Memory estimation details

Return type:

EstimationResult

abstract mutate(G: GraphV2, mutate_property: str, embedding_dimension: int, iteration_weights: list[float] = [0.0, 1.0, 1.0], normalization_strength: float = 0.0, node_self_influence: float = 0.0, property_ratio: float = 0.0, feature_properties: list[str] | None = None, relationship_types: list[str] = ['*'], node_labels: list[str] = ['*'], sudo: bool = False, log_progress: bool = True, username: str | None = None, concurrency: int | None = None, job_id: str | None = None, relationship_weight_property: str | None = None, random_seed: int | None = None) FastRPMutateResult

Executes the FastRP algorithm and writes the results back to the graph as a node property.

Parameters:
  • G (GraphV2) – Graph object to use

  • mutate_property (str) – Name of the node property to store the results in.

  • embedding_dimension (int) – The dimension of the generated embeddings

  • iteration_weights (list[float] = [0.0, 1.0, 1.0]) – Weights for each iteration. Controls the influence of each iteration on the final embedding.

  • normalization_strength (float, default=0.0) – The normalization strength parameter controls how much the embedding is normalized

  • node_self_influence (float, default=0.0) – The influence of the node’s own features on its embedding

  • property_ratio (float, default=0.0) – The ratio of node properties to use in the embedding

  • feature_properties (list[str] | None, default=None) – List of node properties to use as features in the embedding. Defaults to [] if not specified

  • relationship_types (list[str]) – Filter the graph using the given relationship types. Relationships with any of the given types will be included.

  • node_labels (list[str]) – Filter the graph using the given node labels. Nodes with any of the given labels will be included.

  • sudo (bool) – Disable the memory guard.

  • log_progress (bool) – Display progress logging.

  • username (str | None) – As an administrator, impersonate a different user for accessing their graphs.

  • concurrency (int | None) – Number of concurrent threads to use.

  • job_id (str | None) – Identifier for the computation.

  • relationship_weight_property (str | None) – Name of the property to be used as weights.

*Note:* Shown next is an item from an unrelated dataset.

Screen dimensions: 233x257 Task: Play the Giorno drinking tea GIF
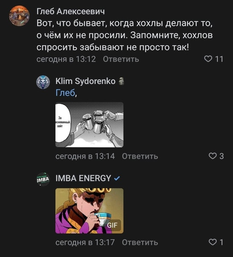pos(89,211)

  • random_seed (int | None) – Seed for random number generation to ensure reproducible results.

Returns:

Algorithm metrics and statistics

Return type:

FastRPMutateResult

abstract stats(G: GraphV2, embedding_dimension: int, iteration_weights: list[float] = [0.0, 1.0, 1.0], normalization_strength: float = 0.0, node_self_influence: float = 0.0, property_ratio: float = 0.0, feature_properties: list[str] | None = None, relationship_types: list[str] = ['*'], node_labels: list[str] = ['*'], sudo: bool = False, log_progress: bool = True, username: str | None = None, concurrency: int | None = None, job_id: str | None = None, relationship_weight_property: str | None = None, random_seed: int | None = None) FastRPStatsResult

Executes the FastRP algorithm and returns result statistics without writing the result to Neo4j.

Parameters:
  • G (GraphV2) – Graph object to use

  • embedding_dimension (int) – The dimension of the generated embeddings

  • iteration_weights (list[float] = [0.0, 1.0, 1.0]) – Weights for each iteration. Controls the influence of each iteration on the final embedding.

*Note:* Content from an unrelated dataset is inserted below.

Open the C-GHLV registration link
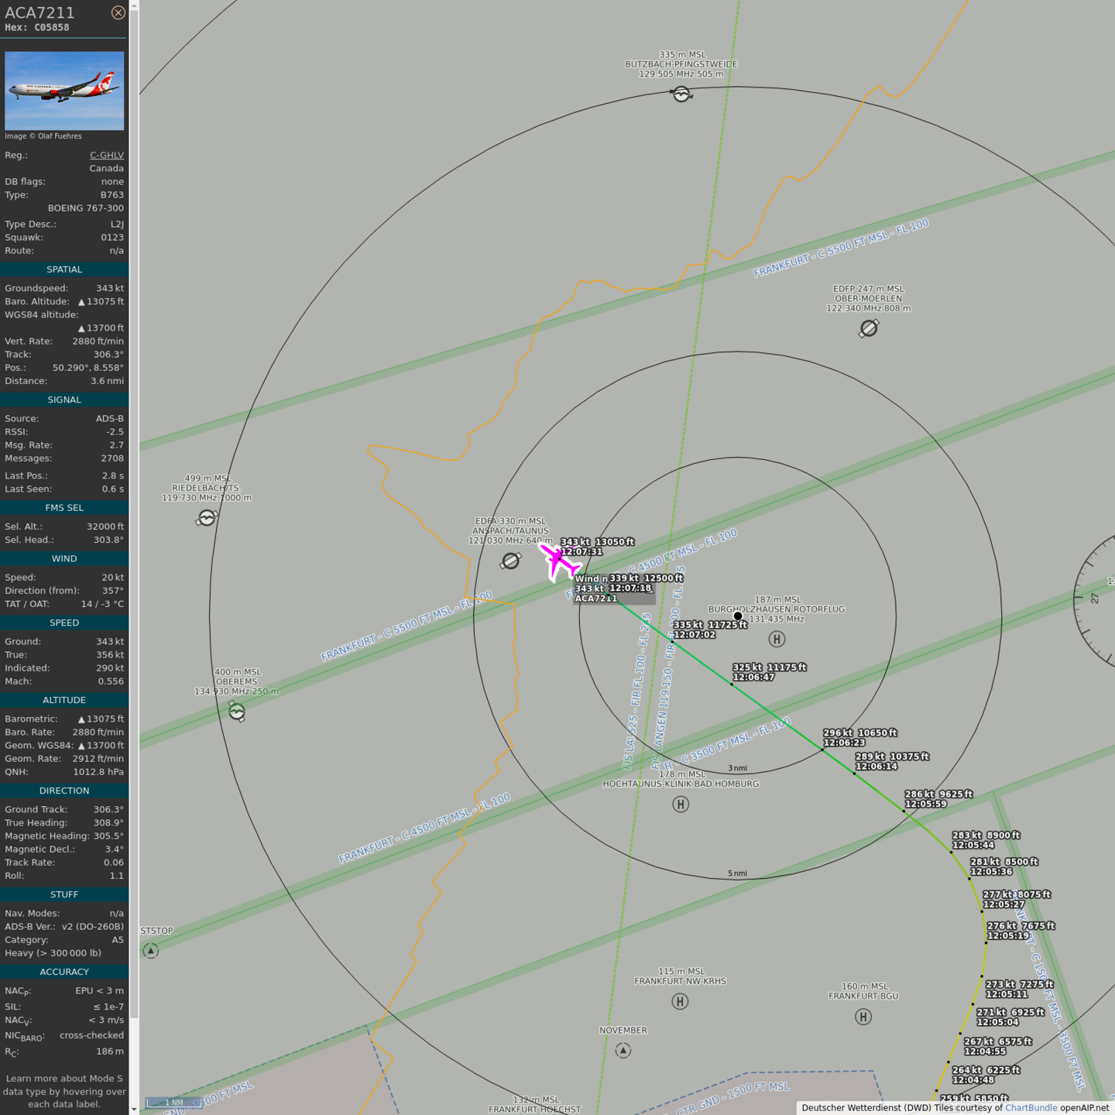Screen dimensions: 1115x1115 106,155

  • normalization_strength (float, default=0.0) – The normalization strength parameter controls how much the embedding is normalized

  • node_self_influence (float, default=0.0) – The influence of the node’s own features on its embedding

  • property_ratio (float, default=0.0) – The ratio of node properties to use in the embedding

  • feature_properties (list[str] | None, default=None) – List of node properties to use as features in the embedding. Defaults to [] if not specified

  • relationship_types (list[str]) – Filter the graph using the given relationship types. Relationships with any of the given types will be included.

  • node_labels (list[str]) – Filter the graph using the given node labels. Nodes with any of the given labels will be included.

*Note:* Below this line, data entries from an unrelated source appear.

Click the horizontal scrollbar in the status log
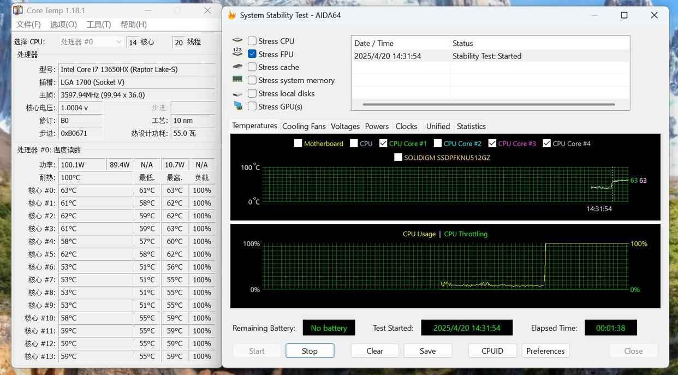 488,104
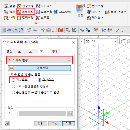
Task: Open the 3D 요소 selection dropdown
Action: (101, 41)
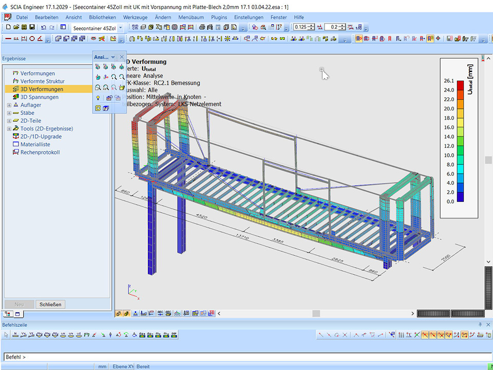This screenshot has height=370, width=493.
Task: Expand the Auflager tree node
Action: tap(9, 105)
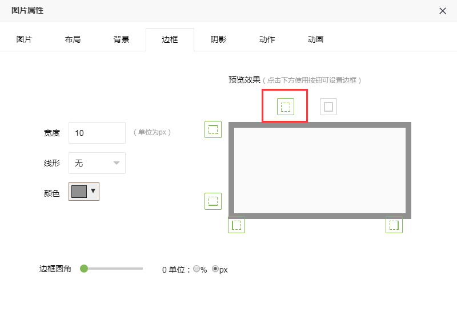Switch to the 布局 tab
Image resolution: width=457 pixels, height=329 pixels.
coord(73,39)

  • sudo (bool) – Disable the memory guard.

  • log_progress (bool) – Display progress logging.

  • username (str | None) – As an administrator, impersonate a different user for accessing their graphs.

  • concurrency (int | None) – Number of concurrent threads to use.

  • job_id (str | None) – Identifier for the computation.

  • relationship_weight_property (str | None) – Name of the property to be used as weights.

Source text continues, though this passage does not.